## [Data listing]
■ ■ ■ ■ ■ ■ ■

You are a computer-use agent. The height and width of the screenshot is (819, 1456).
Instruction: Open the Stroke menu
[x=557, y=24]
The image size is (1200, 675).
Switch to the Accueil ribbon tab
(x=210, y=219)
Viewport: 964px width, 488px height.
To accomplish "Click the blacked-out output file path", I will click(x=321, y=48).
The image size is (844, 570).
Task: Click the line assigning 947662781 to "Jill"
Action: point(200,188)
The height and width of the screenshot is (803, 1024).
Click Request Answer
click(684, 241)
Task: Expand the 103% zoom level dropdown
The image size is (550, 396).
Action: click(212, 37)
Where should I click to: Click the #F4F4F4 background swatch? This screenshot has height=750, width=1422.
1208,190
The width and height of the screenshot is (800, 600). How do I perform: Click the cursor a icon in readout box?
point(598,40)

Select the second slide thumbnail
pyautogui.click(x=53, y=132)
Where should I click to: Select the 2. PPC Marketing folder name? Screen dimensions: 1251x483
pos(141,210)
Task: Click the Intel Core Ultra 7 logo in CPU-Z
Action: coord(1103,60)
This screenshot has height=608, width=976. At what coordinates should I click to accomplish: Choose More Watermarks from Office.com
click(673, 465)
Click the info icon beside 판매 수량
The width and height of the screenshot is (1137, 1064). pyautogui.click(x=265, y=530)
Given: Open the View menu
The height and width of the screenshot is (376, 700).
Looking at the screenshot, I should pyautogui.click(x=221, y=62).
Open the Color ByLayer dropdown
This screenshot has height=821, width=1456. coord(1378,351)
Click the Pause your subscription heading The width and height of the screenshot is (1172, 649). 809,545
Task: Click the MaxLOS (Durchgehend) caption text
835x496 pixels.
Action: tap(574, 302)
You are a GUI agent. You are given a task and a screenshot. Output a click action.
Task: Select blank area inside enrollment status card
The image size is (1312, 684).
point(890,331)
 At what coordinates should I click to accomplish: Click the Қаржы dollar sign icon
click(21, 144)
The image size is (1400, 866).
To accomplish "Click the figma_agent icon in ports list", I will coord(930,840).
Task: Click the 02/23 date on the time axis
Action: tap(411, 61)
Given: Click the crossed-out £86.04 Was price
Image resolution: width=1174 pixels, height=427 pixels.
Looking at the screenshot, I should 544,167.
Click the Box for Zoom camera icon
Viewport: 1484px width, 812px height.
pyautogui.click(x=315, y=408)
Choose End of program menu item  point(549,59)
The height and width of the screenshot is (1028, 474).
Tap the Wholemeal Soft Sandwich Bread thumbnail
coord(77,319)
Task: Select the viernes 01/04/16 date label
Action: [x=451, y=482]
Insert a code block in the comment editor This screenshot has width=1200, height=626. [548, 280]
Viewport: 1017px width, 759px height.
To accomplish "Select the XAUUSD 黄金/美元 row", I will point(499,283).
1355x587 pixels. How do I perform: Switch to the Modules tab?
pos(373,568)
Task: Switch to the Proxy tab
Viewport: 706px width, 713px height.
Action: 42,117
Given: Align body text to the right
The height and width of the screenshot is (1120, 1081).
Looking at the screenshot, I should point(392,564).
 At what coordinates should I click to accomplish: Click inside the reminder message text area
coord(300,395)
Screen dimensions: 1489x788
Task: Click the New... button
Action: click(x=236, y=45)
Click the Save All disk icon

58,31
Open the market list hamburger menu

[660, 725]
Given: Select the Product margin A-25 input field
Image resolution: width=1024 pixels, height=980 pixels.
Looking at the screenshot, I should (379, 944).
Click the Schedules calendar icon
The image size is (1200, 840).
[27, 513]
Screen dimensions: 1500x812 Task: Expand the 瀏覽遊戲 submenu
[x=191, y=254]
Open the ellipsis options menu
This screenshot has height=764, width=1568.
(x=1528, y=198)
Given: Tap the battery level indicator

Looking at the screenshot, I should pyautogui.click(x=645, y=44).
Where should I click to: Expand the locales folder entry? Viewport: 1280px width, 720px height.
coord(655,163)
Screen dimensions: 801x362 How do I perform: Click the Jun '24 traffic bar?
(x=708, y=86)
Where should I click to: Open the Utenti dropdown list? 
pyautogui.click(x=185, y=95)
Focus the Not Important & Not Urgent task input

■ ■ ■ ■ ■ ■ ■

## [Exercise goal]
Copy these rows out line for line, with no changes.

## [Result of the task]
You are a computer-use agent. The height and width of the screenshot is (819, 1456).
Instruction: Open the Stroke menu
[x=557, y=24]
The image size is (1200, 675).
Switch to the Accueil ribbon tab
(x=210, y=219)
Viewport: 964px width, 488px height.
To accomplish "Click the blacked-out output file path", I will click(x=321, y=48).
The image size is (844, 570).
Task: Click the line assigning 947662781 to "Jill"
Action: point(200,188)
The height and width of the screenshot is (803, 1024).
Click Request Answer
click(684, 241)
Task: Expand the 103% zoom level dropdown
The image size is (550, 396).
Action: click(212, 37)
Where should I click to: Click the #F4F4F4 background swatch? This screenshot has height=750, width=1422.
1208,190
The width and height of the screenshot is (800, 600). How do I perform: Click the cursor a icon in readout box?
point(598,40)

Select the second slide thumbnail
pyautogui.click(x=53, y=132)
Where should I click to: Select the 2. PPC Marketing folder name? Screen dimensions: 1251x483
pos(141,210)
Task: Click the Intel Core Ultra 7 logo in CPU-Z
Action: coord(1103,60)
This screenshot has height=608, width=976. At what coordinates should I click to accomplish: Choose More Watermarks from Office.com
click(673, 465)
Click the info icon beside 판매 수량
The width and height of the screenshot is (1137, 1064). pyautogui.click(x=265, y=530)
Given: Open the View menu
The height and width of the screenshot is (376, 700).
Looking at the screenshot, I should pyautogui.click(x=221, y=62).
Open the Color ByLayer dropdown
This screenshot has height=821, width=1456. coord(1378,351)
Click the Pause your subscription heading The width and height of the screenshot is (1172, 649). 809,545
Task: Click the MaxLOS (Durchgehend) caption text
835x496 pixels.
Action: tap(574, 302)
You are a GUI agent. You are given a task and a screenshot. Output a click action.
Task: Select blank area inside enrollment status card
The image size is (1312, 684).
point(890,331)
 At what coordinates should I click to accomplish: Click the Қаржы dollar sign icon
click(21, 144)
The image size is (1400, 866).
To accomplish "Click the figma_agent icon in ports list", I will coord(930,840).
Task: Click the 02/23 date on the time axis
Action: tap(411, 61)
Given: Click the crossed-out £86.04 Was price
Image resolution: width=1174 pixels, height=427 pixels.
Looking at the screenshot, I should 544,167.
Click the Box for Zoom camera icon
Viewport: 1484px width, 812px height.
pyautogui.click(x=315, y=408)
Choose End of program menu item  point(549,59)
The height and width of the screenshot is (1028, 474).
Tap the Wholemeal Soft Sandwich Bread thumbnail
coord(77,319)
Task: Select the viernes 01/04/16 date label
Action: [x=451, y=482]
Insert a code block in the comment editor This screenshot has width=1200, height=626. [548, 280]
Viewport: 1017px width, 759px height.
To accomplish "Select the XAUUSD 黄金/美元 row", I will point(499,283).
1355x587 pixels. How do I perform: Switch to the Modules tab?
pos(373,568)
Task: Switch to the Proxy tab
Viewport: 706px width, 713px height.
Action: 42,117
Given: Align body text to the right
The height and width of the screenshot is (1120, 1081).
Looking at the screenshot, I should point(392,564).
 At what coordinates should I click to accomplish: Click inside the reminder message text area
coord(300,395)
Screen dimensions: 1489x788
Task: Click the New... button
Action: click(x=236, y=45)
Click the Save All disk icon

58,31
Open the market list hamburger menu

[660, 725]
Given: Select the Product margin A-25 input field
Image resolution: width=1024 pixels, height=980 pixels.
Looking at the screenshot, I should (379, 944).
Click the Schedules calendar icon
The image size is (1200, 840).
[27, 513]
Screen dimensions: 1500x812 Task: Expand the 瀏覽遊戲 submenu
[x=191, y=254]
Open the ellipsis options menu
This screenshot has height=764, width=1568.
(x=1528, y=198)
Given: Tap the battery level indicator

Looking at the screenshot, I should pyautogui.click(x=645, y=44).
Where should I click to: Expand the locales folder entry? Viewport: 1280px width, 720px height.
coord(655,163)
Screen dimensions: 801x362 How do I perform: Click the Jun '24 traffic bar?
(x=708, y=86)
Where should I click to: Open the Utenti dropdown list? 
pyautogui.click(x=185, y=95)
Focus the Not Important & Not Urgent task input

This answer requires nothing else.